そもそも「おしゃP」は、手に職を持って男性顔負けにバリバリ仕事をし、でも女性としておしゃれの手を抜くこともなく、悩みながらも頑張っている女性たち。個人個人にスポットがあてられ、どちらかというとヤンキー気質で、中には昔はヤンチャして高校も中退しちゃったけど、心を入れ替えてアルバイト店員からはいあがって今では自分のブランド持つまでになりました! なんて子もいたりして、けっこう泥臭い雰囲気が漂っていたように思います。当時の巻頭グラビアはAKB48が飾ることも多くありましたが、ここでもまた、AKBの「泥臭く頑張る」というイメージを、「JJ」で押し出そうとしていたような気がします。
しかし最近の「JJ」は、前々回、前回と見てきた通り「お嬢様気質」に完全路線変更! 「私たち、頑張らなくてもオシャレも恋も学歴もお金も最初から全部持ってるもーん♪」という、悪気のないセレブ感が漂っています。が、ここで、もしかすると「JJ」は、路線変更したというより、「女子大生」ブランドというかつての路線に戻って再び輝こうとしているのでは……? という疑問が浮かびました。というのも、今月号で特集を組まれている新JJモデルの岩崎名美ちゃんの「お母さんが若い頃いつも買っていた雑誌だって喜んでくれた!」という発言に、ピンときたんですよ。
今月のメイン特集「大学生のちょっぴり大人な通学コーデバイブル」からも明らかなように、「JJ」は女子大生向けの雑誌。そんな彼女たちの母親世代といえば、「女子大生」というブランドを振りかざしバブルを謳歌していた世代です。
ママと仲良しな、現在のJJガールたちは、洋服を買いに行くのもハワイや韓国への海外旅行もママと一緒。ちょっぴりハイブランドなアイテムも、おねだりしたら買ってくれるし、体育会サークルの彼との恋路や憧れていたアメリカ留学だって応援してくれちゃう! JJガールのキャンパスライフは、ママの後ろ盾がなければ成立しません。
突然行われたかのように思えた「JJ」の脱・おしゃP改革ですが、かつて「女子大生」であったママたちの思惑が絡む、必然の流れだったのかもしれません。平成の世に「女子大生」というブランドの価値がどれだけ通用するかは謎ですが、母娘2世代に渡る女の業の行方は気になるところです。
■ OLにケンカ売ってる……これでもかの「女子大生」押し!
しかし、「女子大生」と一口に言っても、今月の目次を見ると「帰国子女系『9月入学生』」「体育会系『女マネ』」「四女(大学四年生女子の略)」「女子大ガールズ」「ミスコン候補」「キャンパス有名人」「就活黒髪」と、さまざまな切り口で女子大生が細分化されています。大学生文化圏にいない人には通じない言い回しばかりだと思うのですが、まあ、きっと最初から非読者層として切り捨てているのでしょう。
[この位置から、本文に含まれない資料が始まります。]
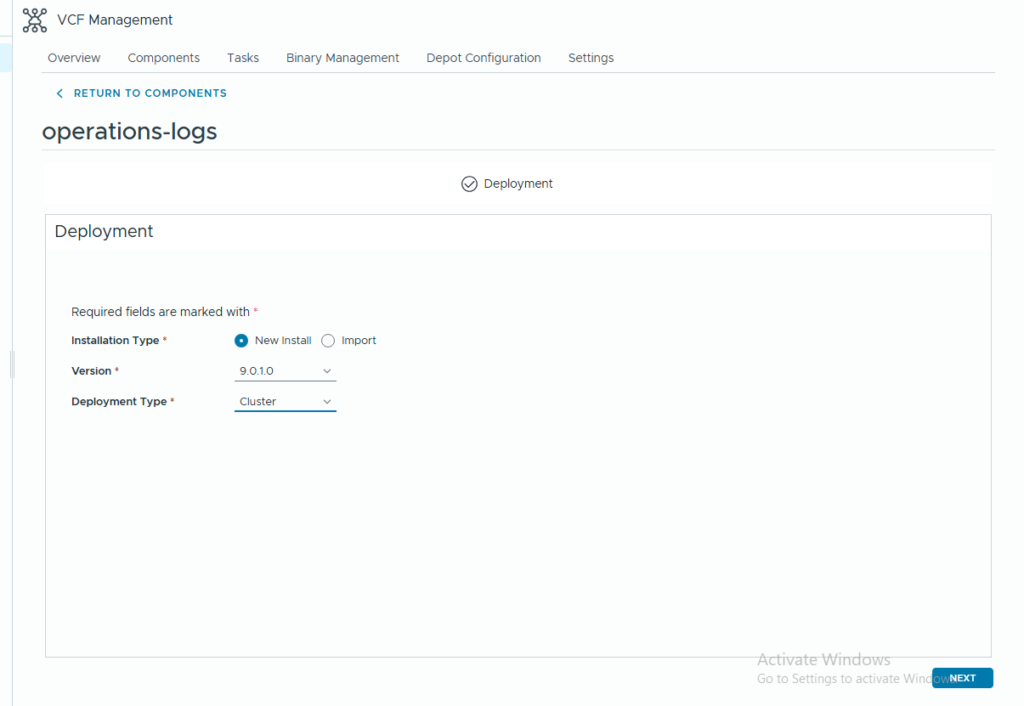Click the Deployment step checkmark icon
The width and height of the screenshot is (1024, 706).
coord(469,184)
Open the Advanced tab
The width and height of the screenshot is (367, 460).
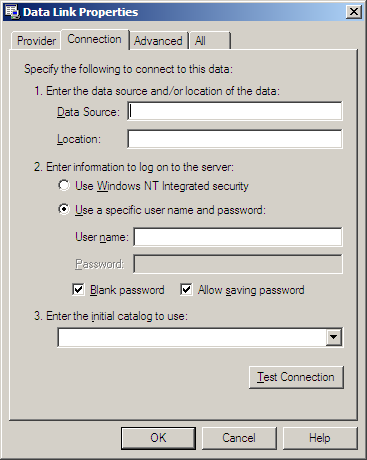tap(158, 41)
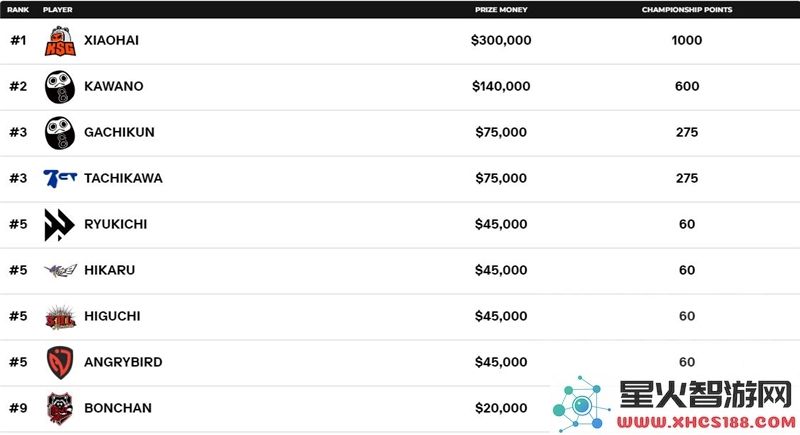The height and width of the screenshot is (435, 800).
Task: Click the PLAYER column header
Action: pyautogui.click(x=58, y=10)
そんなニッチ企画ばかりの中、今月号で見ていきたいのは「このギャップで男子はコロリ(はぁと)ドキッ(はぁと)女子大ガールズの合コン→デート変装テク!」です。「合コンでは王道の白系ワンピでチームの平均点をあげる」「騒ぐのは共学生に任せ、あくまでもしとやかに高嶺の花」「遊びの恋はいらない。大切に育った女子は大切に扱われるべき」など「女子大」ならではの掟は興味深くもありますが、「合コンには大人っぽい格好、デートにはカジュアルな格好をして行き、ギャップで落とす」「男の子ウケを狙って少年漫画を一夜漬け」など紹介されているテクニック自体は目新しいものではありません。
それよりも気になったのは、「女子大にいられるのは4年間のみ。OLにはできない格好をすべし」という文言です。OLに、誌上で堂々とケンカを売っています!! 「ヘルシーな脚見せで若さを演出して、年下ならではの魅力をアピール」って、そのキャッチ露骨すぎます。そういえば、先に挙げたメイン特集のファッションページでも、「OLが多いお料理教室」に行く時は、「大学生らしい可愛らしさと清潔感を両立」とか「まだまだ残りの学生生活を楽しみたい気持ちもあるから100%OLスタイルにはしない」とか、言葉の端々から毒気を感じました。
「Miss JJ」や「名古屋嬢」の投入(※前号参照)など、雑誌内における女同士の争いだけではなく、雑誌の枠を越えてまで争いを仕掛けていくなんてアグレッシブすぎます。オシャレも恋も学歴もお金も最初から全部持ってたら、もうすでに女として勝っていると思うのですが、その上「若さ」という今しかない価値を兼ね備えた「女子大生」というブランドは、今もなお健在なのかもしれません。でも、それを切り札にするのって、ちょっと捨て身すぎやしないですか? 合コン企画ページの下段で繰り広げられる、メンズたちの密談コーナーでも、合コンで出会う女子大生たちに対して「就活したくないから、永久就職狙い!?って思っちゃう」という発言がありました。「JJ」誌上での争いに敗れてしまった、叩き上げの「おしゃP」陣に思いを馳せて……今月のレビューを終わります。